- Born: May 2, 1914
- Died: July 30, 2007 (aged 93)
- Spouse: Randall Jarrell

= Mary von Schrader Jarrell =

American patron of the arts and memoirist

Mary von Schrader Jarrell (May 2, 1914 - July 30, 2007) was an American patron of the arts and memoirist. She was the widow of Randall Jarrell and worked consistently to memorialize his impact not only on herself but on the very world of American poetry.

==Biography==

Mary von Schrader Jarrell was born Mary Eloise von Schrader on May 2, 1914, in St. Louis, Missouri to parents Colonel Alleyne von Schrader and Irene McNeal Bond. By 1930, von Schrader was living with her parents in Long Beach, California. She was a Montessori alumni and a graduate of Stanford where she reported that she studied as a philosophy major and English minor.

On June 18, 1936, von Schrader married William Melville Garton Jr. Their marriage was not to last. In July 1951, Mary Eloise (von Schrader) Garton became divorced from William Garton Jr.

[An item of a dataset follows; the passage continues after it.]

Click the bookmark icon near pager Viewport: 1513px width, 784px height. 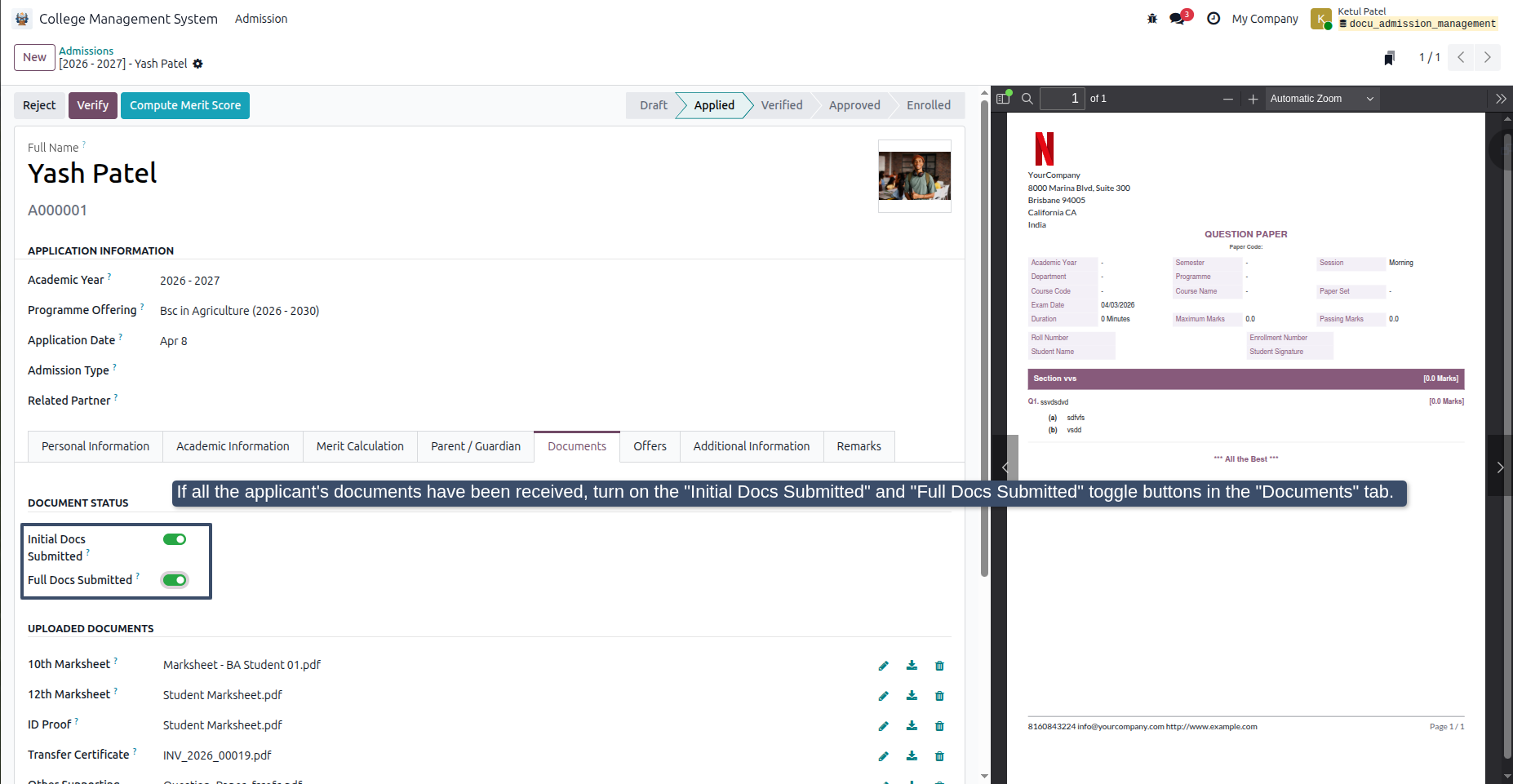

Quickly after this, Mary von Schrader met and fell in love with Randall Jarrell. The two were married by November 1952. Randall Jarrell and Mary von Schrader met at a three-week writer's conference at the University of Colorado at Boulder, where Randall Jarrell was already considered an established poet-critic and Mary was exploring her art.

Mary Jarrell stated that for the two of them it was love at first sight and that he soon gave her the manuscript for Seven League Crutches which was still in long script. They spent time together reviewing, drinking and talking. They came to call themselves, as they would for the rest of their time together, a “group of two” (Jarrell, M., Remembering). They moved around the country some in accordance with the various teaching jobs and positions of Randall Jarrell until finally settling down in Greensboro, North Carolina where Jarrell held his final position at the University of North Carolina at Greensboro (Burt). There, they remained together, with the exception of Randall Jarrell's hospital stays, until the shocking and sudden death of Randall Jarrell in 1965 when he was struck by a car (Jarrell, M. Remembering).

Mary von S. Jarrell did not marry again. She worked on her own writing and memorializing her second husband's work.

At the age of 93, Mary von Schrader Jarrell died on July 30, 2007, at the Well-Springs Retirement Community.

==Writing==
Before her marriage to Randall Jarrell, Mary von S. Jarrell had already written three unpublished novels, which she called her “unfinished cathedrals” and was a well-honed writer, but with her experience in working with Jarrell's work, Mary became dedicated to the act of memorializing Randall Jarrell's works even further after his death (Jarrell, M., Remembering).

In the few years after Randall Jarrell's death she completed Jerome, The Biography of a Poem, in 1971, The Knee-Baby in 1973, Randall Jarrell’s Letters in 1988, Randall’s Letters, Expanded and published some of her poetry and essays in literary magazines such as Harpers.

The Greensboro Central Library awarded her with a life-size portrait of her husband as a part of their mural of outstanding residents, naming her “a Greensboro author and library supporter whose writing and lectures have kept alive her husband’s legacy.” She was also presented with the “Angel of the Literary Arts” award in 1998 by the North Carolina Writer's Network.

In 1999, she published a memoir, Remembering Randall (1999). In reviewing the book, The New Yorker described it as a "rhapsodic, intently detailed memoir of her dream poet". The New York Times said "In its selective details the memoir is more of a sundial than a weather report" and "it is in his words more than hers - he was the writer, after all - that we catch a glimpse of her constancy and behind it, her own pain."

==Bibliography==
- Jerome, The Biography of a Poem (1971)
- The Knee-Baby (1973) 0374442444,9780374442446
- Randall Jarrell's Letters (1988)
- Randall's Letters, Expanded
- Remembering Randall (1999)

==Sources==
- Burt, Stephen. Randall Jarrell and His Age. New York: Columbia UP, 2002. Print.
- Jarrell, Mary von Schrader. “Another Endangered Species: Reflections on Editing Randall Jarrell’s Letters.” Originally in Crossroads, 2002. Web. 20 Apr. 2012.
- Jarrell, Mary von Schrader. Remembering Randall. New York: Harper, 1999. Print.